--- Begin Provided material ---

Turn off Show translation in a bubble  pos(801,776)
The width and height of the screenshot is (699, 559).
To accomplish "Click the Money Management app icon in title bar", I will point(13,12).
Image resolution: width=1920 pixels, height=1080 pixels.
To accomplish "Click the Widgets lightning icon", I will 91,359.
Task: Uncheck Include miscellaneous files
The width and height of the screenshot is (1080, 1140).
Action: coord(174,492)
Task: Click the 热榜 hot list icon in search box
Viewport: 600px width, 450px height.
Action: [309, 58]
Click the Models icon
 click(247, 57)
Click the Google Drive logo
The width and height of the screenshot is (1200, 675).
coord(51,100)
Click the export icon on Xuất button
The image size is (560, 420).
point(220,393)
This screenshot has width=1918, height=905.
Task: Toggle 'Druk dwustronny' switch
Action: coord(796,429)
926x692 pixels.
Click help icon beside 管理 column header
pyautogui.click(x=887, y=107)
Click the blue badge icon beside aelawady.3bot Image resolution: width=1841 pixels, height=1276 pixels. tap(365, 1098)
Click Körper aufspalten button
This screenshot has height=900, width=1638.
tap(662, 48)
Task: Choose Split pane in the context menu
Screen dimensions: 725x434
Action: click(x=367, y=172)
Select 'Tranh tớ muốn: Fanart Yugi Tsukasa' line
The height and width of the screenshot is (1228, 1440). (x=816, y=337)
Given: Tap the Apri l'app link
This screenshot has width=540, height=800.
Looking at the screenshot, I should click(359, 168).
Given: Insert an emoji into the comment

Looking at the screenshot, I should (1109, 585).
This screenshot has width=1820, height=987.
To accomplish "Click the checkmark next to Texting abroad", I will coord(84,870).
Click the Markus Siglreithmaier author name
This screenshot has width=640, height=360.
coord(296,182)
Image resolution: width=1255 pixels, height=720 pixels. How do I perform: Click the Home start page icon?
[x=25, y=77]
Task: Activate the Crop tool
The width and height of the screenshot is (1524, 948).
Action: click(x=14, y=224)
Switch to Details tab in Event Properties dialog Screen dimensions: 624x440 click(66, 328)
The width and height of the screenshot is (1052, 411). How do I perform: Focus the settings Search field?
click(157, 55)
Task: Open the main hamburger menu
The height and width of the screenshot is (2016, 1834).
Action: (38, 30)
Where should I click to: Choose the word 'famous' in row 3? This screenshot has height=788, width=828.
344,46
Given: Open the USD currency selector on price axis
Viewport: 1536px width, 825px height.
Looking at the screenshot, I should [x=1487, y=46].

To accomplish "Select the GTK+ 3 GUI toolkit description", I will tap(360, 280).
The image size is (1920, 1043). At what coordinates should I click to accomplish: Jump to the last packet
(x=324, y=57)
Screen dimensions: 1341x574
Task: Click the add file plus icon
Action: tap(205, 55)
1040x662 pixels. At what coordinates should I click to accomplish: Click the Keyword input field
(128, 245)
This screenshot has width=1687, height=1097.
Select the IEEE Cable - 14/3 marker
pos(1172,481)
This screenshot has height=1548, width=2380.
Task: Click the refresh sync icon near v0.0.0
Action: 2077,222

--- End Provided material ---

» **Instructions for the task**
Render each nonblank line of the listing above as a row in a Markdown table with the columns Row and Line, numbering the rows in order.

» **Output of the task**
| Row | Line |
|---|---|
| 1 | Turn off Show translation in a bubble  pos(801,776) |
| 2 | The width and height of the screenshot is (699, 559). |
| 3 | To accomplish "Click the Money Management app icon in title bar", I will point(13,12). |
| 4 | Image resolution: width=1920 pixels, height=1080 pixels. |
| 5 | To accomplish "Click the Widgets lightning icon", I will 91,359. |
| 6 | Task: Uncheck Include miscellaneous files |
| 7 | The width and height of the screenshot is (1080, 1140). |
| 8 | Action: coord(174,492) |
| 9 | Task: Click the 热榜 hot list icon in search box |
| 10 | Viewport: 600px width, 450px height. |
| 11 | Action: [309, 58] |
| 12 | Click the Models icon |
| 13 |  click(247, 57) |
| 14 | Click the Google Drive logo |
| 15 | The width and height of the screenshot is (1200, 675). |
| 16 | coord(51,100) |
| 17 | Click the export icon on Xuất button |
| 18 | The image size is (560, 420). |
| 19 | point(220,393) |
| 20 | This screenshot has width=1918, height=905. |
| 21 | Task: Toggle 'Druk dwustronny' switch |
| 22 | Action: coord(796,429) |
| 23 | 926x692 pixels. |
| 24 | Click help icon beside 管理 column header |
| 25 | pyautogui.click(x=887, y=107) |
| 26 | Click the blue badge icon beside aelawady.3bot Image resolution: width=1841 pixels, height=1276 pixels. tap(365, 1098) |
| 27 | Click Körper aufspalten button |
| 28 | This screenshot has height=900, width=1638. |
| 29 | tap(662, 48) |
| 30 | Task: Choose Split pane in the context menu |
| 31 | Screen dimensions: 725x434 |
| 32 | Action: click(x=367, y=172) |
| 33 | Select 'Tranh tớ muốn: Fanart Yugi Tsukasa' line |
| 34 | The height and width of the screenshot is (1228, 1440). (x=816, y=337) |
| 35 | Given: Tap the Apri l'app link |
| 36 | This screenshot has width=540, height=800. |
| 37 | Looking at the screenshot, I should click(359, 168). |
| 38 | Given: Insert an emoji into the comment |
| 39 | Looking at the screenshot, I should (1109, 585). |
| 40 | This screenshot has width=1820, height=987. |
| 41 | To accomplish "Click the checkmark next to Texting abroad", I will coord(84,870). |
| 42 | Click the Markus Siglreithmaier author name |
| 43 | This screenshot has width=640, height=360. |
| 44 | coord(296,182) |
| 45 | Image resolution: width=1255 pixels, height=720 pixels. How do I perform: Click the Home start page icon? |
| 46 | [x=25, y=77] |
| 47 | Task: Activate the Crop tool |
| 48 | The width and height of the screenshot is (1524, 948). |
| 49 | Action: click(x=14, y=224) |
| 50 | Switch to Details tab in Event Properties dialog Screen dimensions: 624x440 click(66, 328) |
| 51 | The width and height of the screenshot is (1052, 411). How do I perform: Focus the settings Search field? |
| 52 | click(157, 55) |
| 53 | Task: Open the main hamburger menu |
| 54 | The height and width of the screenshot is (2016, 1834). |
| 55 | Action: (38, 30) |
| 56 | Where should I click to: Choose the word 'famous' in row 3? This screenshot has height=788, width=828. |
| 57 | 344,46 |
| 58 | Given: Open the USD currency selector on price axis |
| 59 | Viewport: 1536px width, 825px height. |
| 60 | Looking at the screenshot, I should [x=1487, y=46]. |
| 61 | To accomplish "Select the GTK+ 3 GUI toolkit description", I will tap(360, 280). |
| 62 | The image size is (1920, 1043). At what coordinates should I click to accomplish: Jump to the last packet |
| 63 | (x=324, y=57) |
| 64 | Screen dimensions: 1341x574 |
| 65 | Task: Click the add file plus icon |
| 66 | Action: tap(205, 55) |
| 67 | 1040x662 pixels. At what coordinates should I click to accomplish: Click the Keyword input field |
| 68 | (128, 245) |
| 69 | This screenshot has width=1687, height=1097. |
| 70 | Select the IEEE Cable - 14/3 marker |
| 71 | pos(1172,481) |
| 72 | This screenshot has height=1548, width=2380. |
| 73 | Task: Click the refresh sync icon near v0.0.0 |
| 74 | Action: 2077,222 |